Palisade Peach Cobbler

It’s impossible not to love the delicious fruit from our State’s west. Cooked to perfection in a classic American dessert and topped off with a generous scoop and vanilla ice cream and you have the makings of the perfect sweet to round off a beautiful meal. Try this awesome recipefrom a local blogger that’s simple and delicious. I use whole spelt flour for the gluten free folk in my life, which makes it even more rustic.

Green Chile

Few dishes scream Colorado louder than this quintessential favourite. I am personally a bit of a green chili snob and a bit of a stickler on the following:

●      Always fresh, roasted chiles. Never canned.

●      Pueblo chiles, not Anaheim.

●      Tomatillos over tomatoes, and always fresh, not canned.

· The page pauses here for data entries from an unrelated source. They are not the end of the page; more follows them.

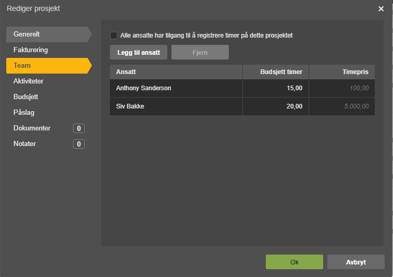Edit Anthony Sanderson's budget hours 15,00

(276, 88)
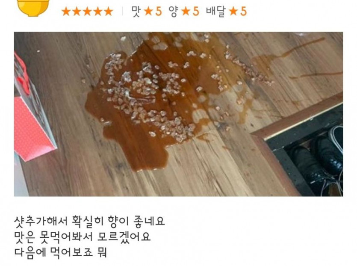Image resolution: width=357 pixels, height=266 pixels.
Task: Click the star next to 배달 rating
Action: (x=233, y=11)
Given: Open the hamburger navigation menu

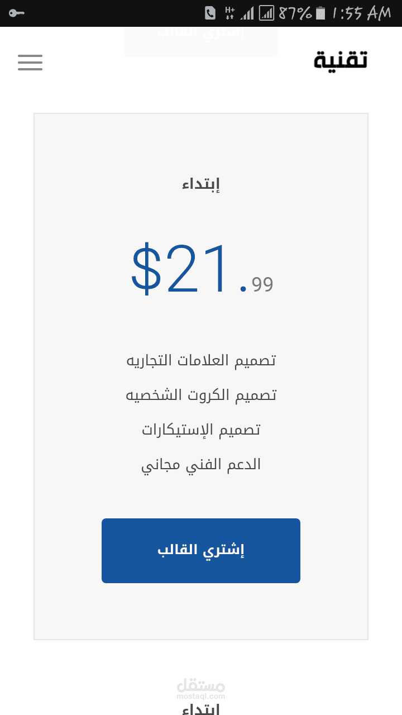Looking at the screenshot, I should [x=30, y=62].
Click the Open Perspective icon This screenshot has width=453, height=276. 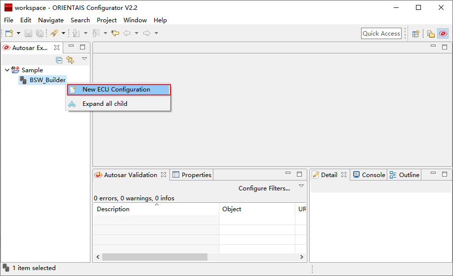point(416,34)
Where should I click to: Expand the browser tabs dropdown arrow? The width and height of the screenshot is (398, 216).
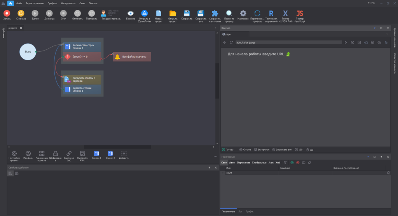[387, 34]
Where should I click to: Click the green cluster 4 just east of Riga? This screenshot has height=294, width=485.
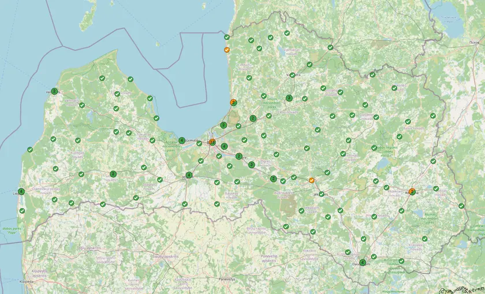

●      LOTS of fresh cilantro.

For the vegetable folk among us, I’ve substituted hominy or beans for the pork, and it is still absolutely delicious.

The Slopper

What to do with that left over green chilli? Pour it over a homemade bison burger, of course! Originating in Pueblo in the ‘50s, the Slopper is every Rocky Mountain carnivores dream. For the authentic effect, place your open-faced burger in a bowl and lovingly ladle the chili over it. It’s one of those dishes whose appearance will have you asking: “do we eat it, or DID we eat it”, but the result is dreamy.

Bon appetite!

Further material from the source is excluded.